Thank you soo much everyone!! My appointment is on the 29th! lmao.


----------



## astronaut (May 16, 2008)

Neutral for sure. But make the hair fierce! I think hair makes a DL photo.  My photo was such crap LOL. Not worth paying an extra $25 and hauling my butt to the cursed DMV over it though.


----------



## breechan (May 16, 2008)

Quote:

   Originally Posted by *CantAffordMAC* 

 
_LOL I know you're not talking about Tyra's mall bangs? She was on an episode of Top Model telling girls that sideswept bangs were very high school. Which kills me.....1) No they're not, IMO. How many ways can bangs go? Either side or straight down, right? Its a style, not high school. 
	

	
	
		
		

		
		
	


	



2) because I've seen Tyra wearin side bangs! 
	

	
	
		
		

		
		
	


	




I was planning on wearing mall bangs lol I've never been told I look high school though and I think sometimes I look way better with my bangs, then if I'm not wearing them down._

 
LOL! The mall bangs I had in the picture looked like a bleached, oversprayed, rock-hard, giant sausage on my forehead. It would have been half decent had I ran my fingers through and a comb, or fluffed them a bit.

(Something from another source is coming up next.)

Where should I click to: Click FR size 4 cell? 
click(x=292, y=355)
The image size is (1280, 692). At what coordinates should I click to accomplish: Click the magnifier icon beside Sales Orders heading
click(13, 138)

It looked kinda tube-shaped on my forehead, maybe you can get a mental picture.


----------



## ms.marymac (May 16, 2008)

Quote:

   Originally Posted by *AppleDiva* 

 
_Neutral is best.  I wore antiqued e/s on the lid.  I thought I was looking good when I left home to renew my driver's license.  I forgot what blush I wore, but it was not a good choice for the bright flash.  Uhm noooo, I look like "Homey D. Clown", not a good look._

 
Homey don't play that. lol

In one of mine I had DARK eyeliner, WNW black cherry lipstick, black hair, pale, pale skin...I looked like a person you'd see on America's Most Wanted.  Even the lady who took the pic made a comment. Good thing that license is long gone, but I kind of wanted to keep it to make myself laugh.


----------



## Luceuk (May 18, 2008)

I hate my photo on my driving licence, I burnt my nose in the sun and my hair looks frizzy


----------



## jardinaires (May 18, 2008)

the only problem with me is, i am despite popular belief, male. in my driver's license photo, which was taken last year, my hair is neatly side-parted out of my face, about shoulder length, no makeup at all save maybe some foundation, and i'm wearing a white button-up shirt. it looks like a mugshot, even though i'm smiling. 
so now when i go out wearing makeup, and say.. i have to buy cigarettes, or present my ID to get into a club.. the person in the ID looks nearly nothing like the person i am, seeing as my hair is now neutral brown and also considering the over-dramatic way i like to do my eyes, contour my cheeks, etc.


----------